If the electricity or natural gas goes out during the winter, you must take action to protect your family. Depending on the weather, lack of heat can be life threatening!

Bundle up your body! Wear several loose layers of clothes. Clean clothes keep you warm better than dirty clothes. Don't forget a hat, even when you are indoors! If you must go outside, beware of wind and wet. Keep dry. Wet clothing loses its ability to insulate, and can suck heat right out of you. Stay out of the wind as much as possible. Make sure your head, hands, and feet are protected.

Don't try to heat the entire house in a winter emergency. Gather everybody in the household into one or two rooms and don't forget your pets. The kitchen and an adjacent room are usually good choices for this. Close doors and hang blankets over doorways and use plastic sheets, blankets, quilts, aluminum foil & newspapers over windows. Blankets can insulate floors without carpets. Don't seal the room so tight that no fresh air can get in. Even if it is cold, you need fresh air to stay alive. Neighbors may want to gather together in one house - each human body is radiating about the same amount of heat as a 100 Watt lightbulb. We're all familiar with the way a crowded room gets warm, so put that to work for you to stay warm during a winter emergency.

Safety Issues for Open-flame Heating

If you will use back-up heat that involves an open flame (such as kerosene or propane), ventilation is required. Always place the propane or kerosene heater in front of the ventilation opening (such as a window open 1/4 inch). If you place it away from the ventilation, the fumes will first fill the room before they exit from the window. It is a life-saving idea to have a carbon monoxide and smoke detector in rooms where you use open-flame heaters.

Never use charcoal briquets or Coleman fuel camp stoves inside a house or garage for cooking or keeping warm in a winter weather emergency. People die every year from carbon monoxide poisoning when they fire up charcoal briquets inside the house to keep warm.

Never run an electrical generator inside a house or a garage. Always put it outside. Make sure it stays dry and let it cool down before re-fueling it.

Carbon monoxide poisoning is always a risk if using open-flame heating indoors. When using any kind of inside heat with an open flame, if the room seems "stuffy" and you begin to feel headachy and lethargic and/or your vision gets blurry, get everyone out of the room and ventilate it with fresh air immediately. Pregnant women, children, and unborn babies are particularly at risk of carbon monoxide poisoning.

With all forms of alternative open flame heating, beware of the fire danger. Place a fire extinguisher where it can be quickly used. If you don't have a fire extinguisher, get a couple of large boxes of baking soda and a bucket of sand.

In a power outage, many people with natural gas stoves will use them for emergency heat. However, don't keep a gas stove burning 24 hours a day for heat because they aren't designed for that. Turn the burners on to warm things up for an hour or so and then turn the burners off, as if you were cooking a meal. Turn the oven on, at a moderate temperature, for 2 or 3 hours and then turn it off for a while. Don't leave the oven door open if you use it to provide heat, that will burn out the thermostat and then the stove won't light. The warmth will still move through the room with the door closed. While you have the oven on, make some biscuits, a cake, a nice casserole, or something else good to eat to help you stay warm.




If you are in a winter emergency without any backup heat, you can use candles or "canned heat" like sterno or chafing dish fuel. Even the flame of one candle can generate enough heat to keep a person from freezing to death. However, never leave candles burning unattended or while you are sleeping. Make sure there is nothing burnable close to the candles, and that they are secure in a candle holder that can't be knocked over onto a burnable surface. Keep them away from small children.

------

▸ **Exercise details**:
Answer these from the text on staying warm when winter power or gas fails:
1. How much heat does each human body give off?
2. How far open is the window in the example of a ventilation opening?
3. What should you get if you have no fire extinguisher?

▸ **Supplied data**:
------

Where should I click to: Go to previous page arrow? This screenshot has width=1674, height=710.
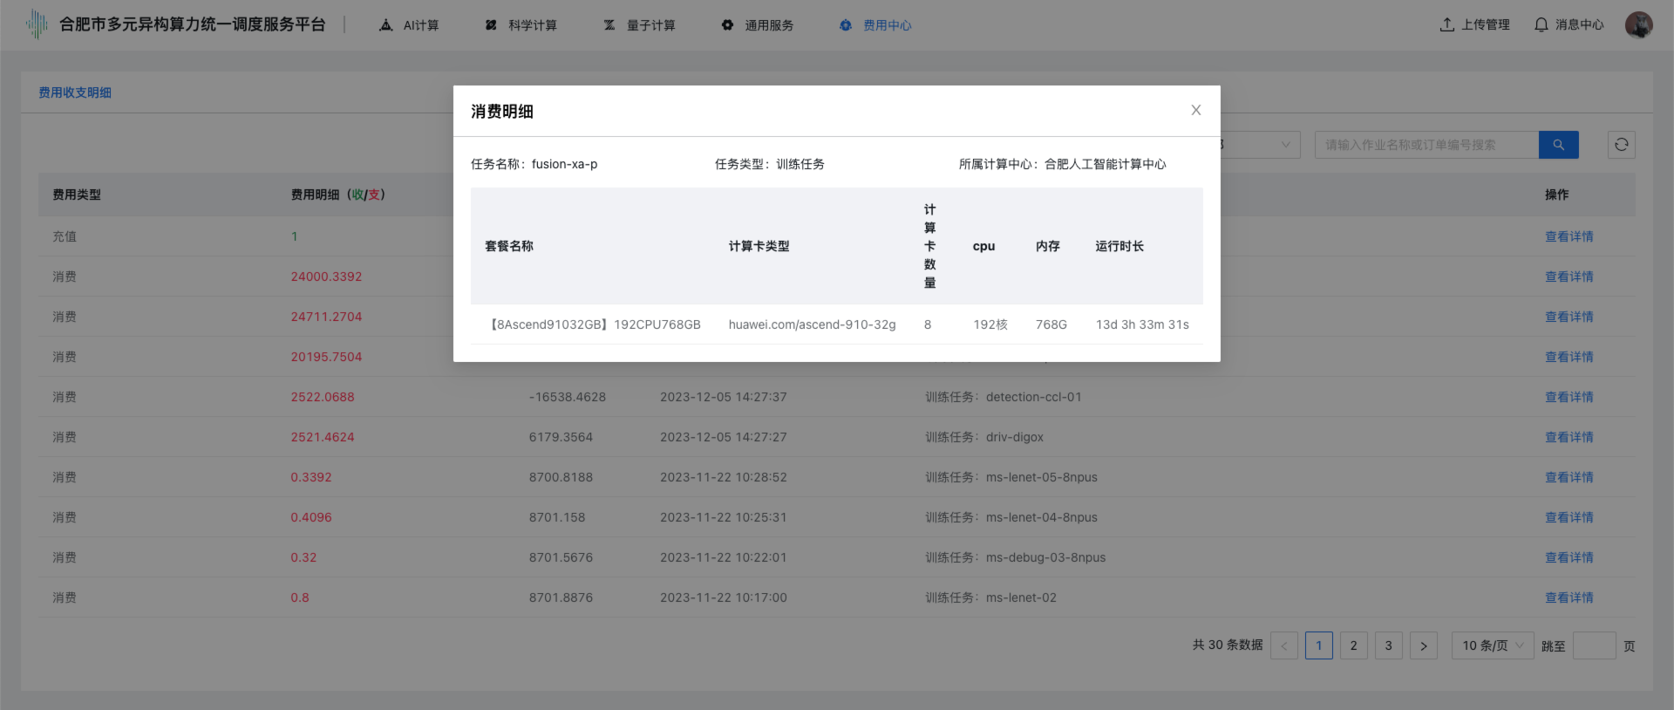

------

▸ **Task response**:
1. About the same amount as a 100 Watt lightbulb.
2. 1/4 inch.
3. A couple of large boxes of baking soda and a bucket of sand.